In 2018, 70 percent of Americans did not heed the advice in this blog’s title and made resolutions. Moreover, according to a follow-up survey by YouGov Omnibus in June 2018, only six percent of people said they had stuck fully to their resolution. While personally loving the idea of a new year, new beginning and have traditionally made New Year’s resolution, I now realize the futility of so doing. I’ve recently heard that January 17 is “Ditch your Resolution” Day and “Fall off the Wagon” Day on February 4 in recognition of our inability to stick with resolutions.
Ellyn Kasich, in a Psychology Today article, explains that
“For most of us, these resolutions last a few days or perhaps a few weeks, perhaps until the gym membership expires, although that is usually long after the exercising has been neglected. There is a very good and very human reason for these lapses and it lies in our makeup and not in any character weaknesses. It is almost impossible to make a resolution, the motivation for which will last for 365 days. It is not realistic and it is not even human. No form of psychotherapy would attempt a behavioral change that lasts a year without any other intervention.”
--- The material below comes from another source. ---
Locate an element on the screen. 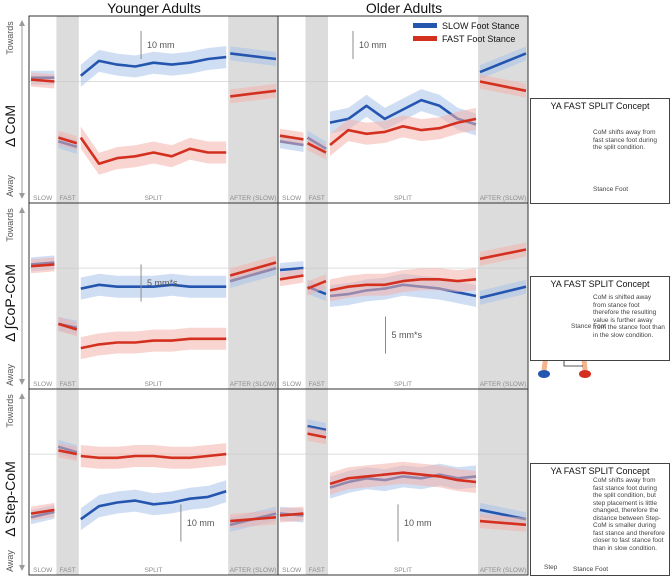 Image resolution: width=670 pixels, height=576 pixels. fast-foot-icon is located at coordinates (585, 374).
When we make resolutions, we are setting ourselves up for failure and we’ve all heard the phrase, “Insanity is doing the same thing and expecting different results.”
So let’s avoid insanity and make the New Year a time for intelligent self-improvement. Every day is the opportunity for a new beginning and a small change. Today is a new day to commit to a positive step toward a goal. Note, I said a “small change.” Don’t say I am going to lose 10 pounds this week or I am going to earn a promotion this week. Instead, work slowly toward your goal with a small difference such as sharing one good idea at this week’s staff meeting or substituting oatmeal for candy for breakfast. And if you do slip one day, that’s fine, recommit to your goal and start again. Shiv Galani describes a “seed habit” as a perfect substitute for a New Year’s Resolution. He explains, “The general idea is to focus on implementing one, and only one, habit to start and then once that foundation is set, building additional habits on top of that.” You could start by exercising for five minutes per day for a week with the plan of reaching a half-hour in four weeks.
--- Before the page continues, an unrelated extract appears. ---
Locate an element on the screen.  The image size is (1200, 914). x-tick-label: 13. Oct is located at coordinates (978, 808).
Another alternative to the New Year’s resolution is One Word. One Word is a theme or mantra for the year. Mike Ashcroft and Rachel O’Brien wrote a book entitled My One Word in 2012. They suggest picking one word to use as inspiration to guide you throughout the year. In 2019, I chose “leader” for my word of the year. I hold leadership roles at work and in personal initiatives and want to help others to succeed. In 2020, my word is going to be “health” to remind me to recommit to healthy habits and ask myself, “is this good for my health?” Backwoods Mama, a blogger, explains that your one word needs to be simple, easy to remember, flexible, and offer focus. She suggests reflecting on the past year and imagining the person you want to be as you select a word.
The bottom line is to start small with some doable tweaks so that you do not become frustrated or overwhelmed. Small changes may lead to bigger ones. We want to be able to look back in December 2020, and realize that we did embrace change and empowered ourselves to move in a positive direction. Good luck and have a great year.
This is an updated version of a blog posted on January 9, 2019.